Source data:
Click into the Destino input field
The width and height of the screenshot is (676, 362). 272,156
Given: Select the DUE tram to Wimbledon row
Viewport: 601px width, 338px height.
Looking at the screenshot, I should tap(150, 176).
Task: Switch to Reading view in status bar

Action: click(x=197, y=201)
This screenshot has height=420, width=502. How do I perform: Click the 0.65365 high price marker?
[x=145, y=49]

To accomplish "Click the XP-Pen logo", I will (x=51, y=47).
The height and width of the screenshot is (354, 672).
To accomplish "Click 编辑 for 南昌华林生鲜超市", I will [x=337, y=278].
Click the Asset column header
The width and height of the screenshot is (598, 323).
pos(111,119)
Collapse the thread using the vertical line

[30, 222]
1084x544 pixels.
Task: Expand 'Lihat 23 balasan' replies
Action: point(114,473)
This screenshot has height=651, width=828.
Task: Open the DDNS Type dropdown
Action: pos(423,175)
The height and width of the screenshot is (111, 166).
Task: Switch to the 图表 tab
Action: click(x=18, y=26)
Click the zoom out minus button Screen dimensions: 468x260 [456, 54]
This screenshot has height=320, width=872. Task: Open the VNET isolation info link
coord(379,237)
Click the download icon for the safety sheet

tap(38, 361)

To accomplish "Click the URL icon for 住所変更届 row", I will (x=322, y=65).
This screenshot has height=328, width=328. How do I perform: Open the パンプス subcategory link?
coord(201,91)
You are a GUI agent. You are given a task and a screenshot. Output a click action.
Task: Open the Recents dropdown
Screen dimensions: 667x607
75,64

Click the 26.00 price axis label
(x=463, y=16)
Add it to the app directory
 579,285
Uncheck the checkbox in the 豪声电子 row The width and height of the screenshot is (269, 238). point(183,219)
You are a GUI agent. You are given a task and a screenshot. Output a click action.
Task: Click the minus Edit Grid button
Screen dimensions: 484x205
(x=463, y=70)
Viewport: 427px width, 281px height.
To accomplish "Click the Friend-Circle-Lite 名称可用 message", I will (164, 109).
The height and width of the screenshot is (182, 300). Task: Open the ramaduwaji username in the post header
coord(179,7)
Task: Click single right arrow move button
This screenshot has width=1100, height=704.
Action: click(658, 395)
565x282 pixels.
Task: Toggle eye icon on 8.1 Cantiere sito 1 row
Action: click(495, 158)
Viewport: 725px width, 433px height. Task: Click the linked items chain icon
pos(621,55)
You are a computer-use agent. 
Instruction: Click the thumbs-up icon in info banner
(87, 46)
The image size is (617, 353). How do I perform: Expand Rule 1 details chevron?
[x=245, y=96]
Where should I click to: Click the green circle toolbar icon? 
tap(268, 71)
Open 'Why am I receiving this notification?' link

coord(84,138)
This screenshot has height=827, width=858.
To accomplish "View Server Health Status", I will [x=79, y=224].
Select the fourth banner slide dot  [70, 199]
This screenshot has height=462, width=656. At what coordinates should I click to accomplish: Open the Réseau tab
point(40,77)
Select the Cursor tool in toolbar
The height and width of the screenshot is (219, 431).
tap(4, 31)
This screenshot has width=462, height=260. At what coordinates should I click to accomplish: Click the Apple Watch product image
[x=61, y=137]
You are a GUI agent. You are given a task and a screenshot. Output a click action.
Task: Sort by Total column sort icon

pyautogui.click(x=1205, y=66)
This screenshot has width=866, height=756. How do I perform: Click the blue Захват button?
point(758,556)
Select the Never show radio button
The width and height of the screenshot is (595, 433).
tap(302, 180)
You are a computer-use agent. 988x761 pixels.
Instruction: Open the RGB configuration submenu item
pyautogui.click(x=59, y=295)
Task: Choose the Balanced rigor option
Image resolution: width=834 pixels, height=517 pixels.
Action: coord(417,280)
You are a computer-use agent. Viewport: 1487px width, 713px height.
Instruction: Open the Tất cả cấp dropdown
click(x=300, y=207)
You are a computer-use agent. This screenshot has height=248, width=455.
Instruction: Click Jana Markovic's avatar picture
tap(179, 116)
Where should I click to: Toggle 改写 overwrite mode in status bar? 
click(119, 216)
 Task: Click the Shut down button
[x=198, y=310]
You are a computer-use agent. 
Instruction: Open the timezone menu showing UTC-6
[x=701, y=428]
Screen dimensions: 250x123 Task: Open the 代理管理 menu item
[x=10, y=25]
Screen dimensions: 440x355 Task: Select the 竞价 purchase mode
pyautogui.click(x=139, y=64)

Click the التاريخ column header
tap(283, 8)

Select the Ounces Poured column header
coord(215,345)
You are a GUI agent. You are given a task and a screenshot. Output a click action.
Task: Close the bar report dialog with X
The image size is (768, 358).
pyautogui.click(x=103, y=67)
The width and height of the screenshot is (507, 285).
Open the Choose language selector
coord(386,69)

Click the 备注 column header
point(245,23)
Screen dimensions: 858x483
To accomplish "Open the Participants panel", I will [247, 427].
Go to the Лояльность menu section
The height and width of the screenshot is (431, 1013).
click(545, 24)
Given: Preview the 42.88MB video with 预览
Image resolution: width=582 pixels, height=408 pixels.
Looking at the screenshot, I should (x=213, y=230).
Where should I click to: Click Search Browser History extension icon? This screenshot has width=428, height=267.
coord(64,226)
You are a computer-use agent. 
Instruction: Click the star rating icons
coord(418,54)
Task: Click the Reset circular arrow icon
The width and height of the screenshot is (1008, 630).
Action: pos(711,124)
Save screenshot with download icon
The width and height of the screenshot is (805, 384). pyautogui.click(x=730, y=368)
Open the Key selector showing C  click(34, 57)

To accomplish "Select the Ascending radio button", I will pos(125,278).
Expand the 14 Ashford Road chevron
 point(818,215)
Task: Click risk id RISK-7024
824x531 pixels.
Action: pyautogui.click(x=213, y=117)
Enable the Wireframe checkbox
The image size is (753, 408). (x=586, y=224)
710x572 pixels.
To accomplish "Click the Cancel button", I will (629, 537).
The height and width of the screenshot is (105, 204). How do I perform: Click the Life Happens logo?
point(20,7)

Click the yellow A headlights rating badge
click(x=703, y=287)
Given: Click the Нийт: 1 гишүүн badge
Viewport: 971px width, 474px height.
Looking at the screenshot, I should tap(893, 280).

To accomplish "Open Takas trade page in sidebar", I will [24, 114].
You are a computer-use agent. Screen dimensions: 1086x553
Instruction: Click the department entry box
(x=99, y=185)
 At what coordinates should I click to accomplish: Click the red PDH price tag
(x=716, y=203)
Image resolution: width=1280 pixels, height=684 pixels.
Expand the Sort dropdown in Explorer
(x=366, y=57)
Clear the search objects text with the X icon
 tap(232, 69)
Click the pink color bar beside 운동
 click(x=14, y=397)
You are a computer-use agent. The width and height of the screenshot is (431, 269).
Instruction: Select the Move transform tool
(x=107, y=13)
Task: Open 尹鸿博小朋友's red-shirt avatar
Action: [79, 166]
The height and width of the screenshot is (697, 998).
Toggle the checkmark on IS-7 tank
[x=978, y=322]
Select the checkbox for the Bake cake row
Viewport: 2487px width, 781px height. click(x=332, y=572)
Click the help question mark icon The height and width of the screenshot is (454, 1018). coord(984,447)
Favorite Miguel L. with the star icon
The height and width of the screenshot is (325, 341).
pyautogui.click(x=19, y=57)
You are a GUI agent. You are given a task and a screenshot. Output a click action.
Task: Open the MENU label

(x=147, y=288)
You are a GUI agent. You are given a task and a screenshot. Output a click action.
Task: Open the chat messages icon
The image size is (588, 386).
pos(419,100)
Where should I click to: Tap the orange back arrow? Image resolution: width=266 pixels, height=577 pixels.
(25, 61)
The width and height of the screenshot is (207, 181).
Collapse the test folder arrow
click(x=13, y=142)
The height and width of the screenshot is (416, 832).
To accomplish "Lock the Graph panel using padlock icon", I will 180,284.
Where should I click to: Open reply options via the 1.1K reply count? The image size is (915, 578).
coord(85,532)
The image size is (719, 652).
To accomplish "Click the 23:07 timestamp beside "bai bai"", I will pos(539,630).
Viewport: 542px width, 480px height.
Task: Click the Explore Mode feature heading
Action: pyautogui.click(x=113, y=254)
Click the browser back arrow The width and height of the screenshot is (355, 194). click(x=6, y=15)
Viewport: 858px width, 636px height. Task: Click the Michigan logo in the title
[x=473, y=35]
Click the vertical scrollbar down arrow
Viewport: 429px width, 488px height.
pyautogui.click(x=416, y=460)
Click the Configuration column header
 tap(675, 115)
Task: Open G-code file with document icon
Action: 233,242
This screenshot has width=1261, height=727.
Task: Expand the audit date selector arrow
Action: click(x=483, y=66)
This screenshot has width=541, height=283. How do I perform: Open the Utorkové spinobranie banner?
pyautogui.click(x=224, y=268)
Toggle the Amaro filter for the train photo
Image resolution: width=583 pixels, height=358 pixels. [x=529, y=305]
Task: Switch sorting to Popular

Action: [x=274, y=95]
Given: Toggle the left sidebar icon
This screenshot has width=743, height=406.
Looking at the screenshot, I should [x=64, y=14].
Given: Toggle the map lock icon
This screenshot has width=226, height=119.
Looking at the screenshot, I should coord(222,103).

• **Task prompt**: Once you reach the line with "The height and width of the screenshot is (105, 204)." in the data above, copy it and every line after it exactly, up to and including the line with "Task: Open the chat messages icon".

• **Response to this exercise**:
The height and width of the screenshot is (105, 204). How do I perform: Click the Life Happens logo?
point(20,7)

Click the yellow A headlights rating badge
click(x=703, y=287)
Given: Click the Нийт: 1 гишүүн badge
Viewport: 971px width, 474px height.
Looking at the screenshot, I should tap(893, 280).

To accomplish "Open Takas trade page in sidebar", I will [24, 114].
You are a computer-use agent. Screen dimensions: 1086x553
Instruction: Click the department entry box
(x=99, y=185)
 At what coordinates should I click to accomplish: Click the red PDH price tag
(x=716, y=203)
Image resolution: width=1280 pixels, height=684 pixels.
Expand the Sort dropdown in Explorer
(x=366, y=57)
Clear the search objects text with the X icon
 tap(232, 69)
Click the pink color bar beside 운동
 click(x=14, y=397)
You are a computer-use agent. The width and height of the screenshot is (431, 269).
Instruction: Select the Move transform tool
(x=107, y=13)
Task: Open 尹鸿博小朋友's red-shirt avatar
Action: [79, 166]
The height and width of the screenshot is (697, 998).
Toggle the checkmark on IS-7 tank
[x=978, y=322]
Select the checkbox for the Bake cake row
Viewport: 2487px width, 781px height. click(x=332, y=572)
Click the help question mark icon The height and width of the screenshot is (454, 1018). coord(984,447)
Favorite Miguel L. with the star icon
The height and width of the screenshot is (325, 341).
pyautogui.click(x=19, y=57)
You are a GUI agent. You are given a task and a screenshot. Output a click action.
Task: Open the MENU label

(x=147, y=288)
You are a GUI agent. You are given a task and a screenshot. Output a click action.
Task: Open the chat messages icon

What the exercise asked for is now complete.